What Dermatologists are Taught About Child Abuse

Abuse allegations are a complex matter, and while doctors are trained to spot child abuse, there are instances where they get it wrong. This is true for pediatricians and psychologists, but also for dermatologists.

Because many common manifestations of child abuse are cutaneous, dermatologists are trained to recognize the signs of physical abuse. While the signs are often real, there are many situations where dermatologists misdiagnose abuse.

When dealing with abuse allegations, it's important to learn more about what dermatologists are taught so you can be well prepared to beat the allegations. Below, we’ll borrow from the following: Liborka Kos & Tor Shwayder. Cutaneous Manifestations of Child Abuse. Pediatric Dermatology Vol. 23 No. 4 311-320, 2006.

Skin Manifestations of Child Abuse & History Taking

Cutaneous signs are one of the most common signs of child abuse, and as such, dermatologists are taught to be alert about skin lesions. They are trained to recognize cutaneous manifestations of physical abuse, which include abrasions, human bites, bruises, lacerations, and burns.

Even though one or more of these signs are present in children who have been physically abused, dermatologists need to be able to differentiate accidental injuries from abusive ones. Physical evidence of abuse is often difficult to interpret; therefore, physicians need to check the history given by the caretakers to spot any red flags.

If the history is inconsistent with physical findings, dermatologists generally suspect abuse. However, physicians also need to keep in mind the developmental stage of the child when assessing the plausibility of the history. When assessing accidental injuries, for example, dermatologists need to make sure they are consistent with the child's stage of development.

Cutaneous Manifestations of Abuse

Bruising is the most common sign of physical abuse, but it's also widespread in active children. It's important for dermatologists to distinguish between accidental bruising, which is most often present on the anterior tibial area and over the knees, as well as the lower arms, hip, and forehead.

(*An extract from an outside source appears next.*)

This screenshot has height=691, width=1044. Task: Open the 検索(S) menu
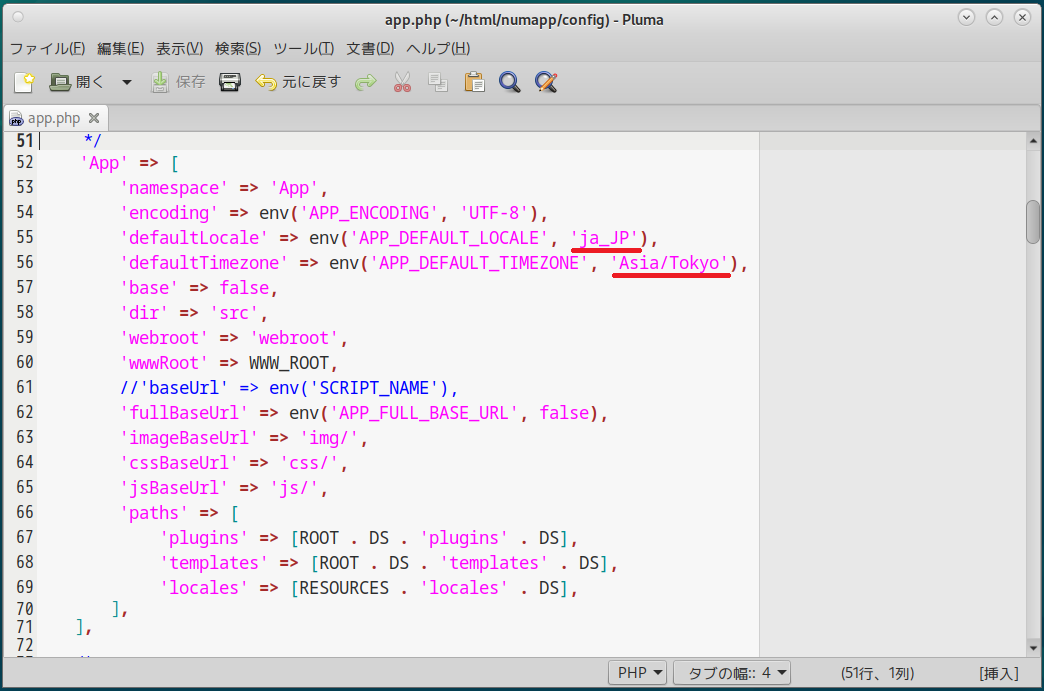click(x=238, y=48)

When bruising is present on areas such as cheeks, neck, ears, genitalia, buttocks, and upper arms, suspicions of abuse are raised. The presence of extensive bruises that seem to be of various age and bruising of the genitalia are hallmarks of abuse.

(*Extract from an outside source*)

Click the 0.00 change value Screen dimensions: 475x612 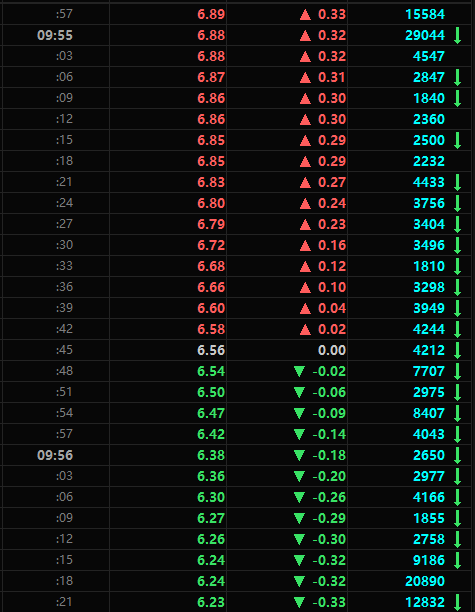tap(332, 350)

While some bruises may look consistent with physical abuse, it's essential to keep in mind that no part of the body is invariably spared in accidental bruising.

The age and development of the patient need to be taken into consideration when establishing patterns of abuse. Studies have consistently shown that babies under 6 months of age very rarely present accidental bruises due to the fact that they are not yet mobile. Increases in mobility, however, often lead to an increase in accidental bruises, with babies in walkers, for example, showing bruises on their shins and upper legs.

The shape of the bruise is another factor to consider because it might offer information about the shape of the object that inflicted it. When pattern bruising is present, it is usually a strong marker of abuse. Rods, switches, and wires leave linear bruises, whereas striking a child with a rope, belt, or extension cord leaves loop marks.

Besides bruising, bites and burns are other cutaneous manifestations of abuse. All bite marks raise suspicious of abuse, and dermatologists can differentiate animal bites from human ones. Burns account for approximately 5% to 22% of physical abuse, and they include pattern burns made with household appliances or cigarettes, and scalds, often due to tap water.

Other Traumatic Injuries and Mimickers of Child Abuse

Using the hair to grab the child or pulling a child's hair may result in alopecia in children. Acute scalp tenderness may be present at the site of the pulled hair roots. Petechiae over the head and neck can be a result of neck compression associated with strangulation.

The number of mimickers of child abuse is high, but dermatologists are trained to differentiate. Just because a child has a condition that mimics abuse, it doesn't mean they are not a victim of abuse.

Some common mimickers of child abuse include Mongolian spots, leukemia, and hemophilia for bruising. A Vitamin K deficiency can also lead to unexplained bruising. Mimickers for burns include contact dermatitis, bullous impetigo, and car seat or seat belt buckle burn. Moreover, it has been reported that accidental laxative ingestion may lead to symptoms that mimic abusive burns.

Dermatologists have a legal obligation to report any suspicions of abuse, but this does not automatically mean that the child in question has been indeed subjected to physical abuse. The dermatologist's report needs to be consistent with history and other evidence, so it's imperative that dermatologists are aware of this when differentiating.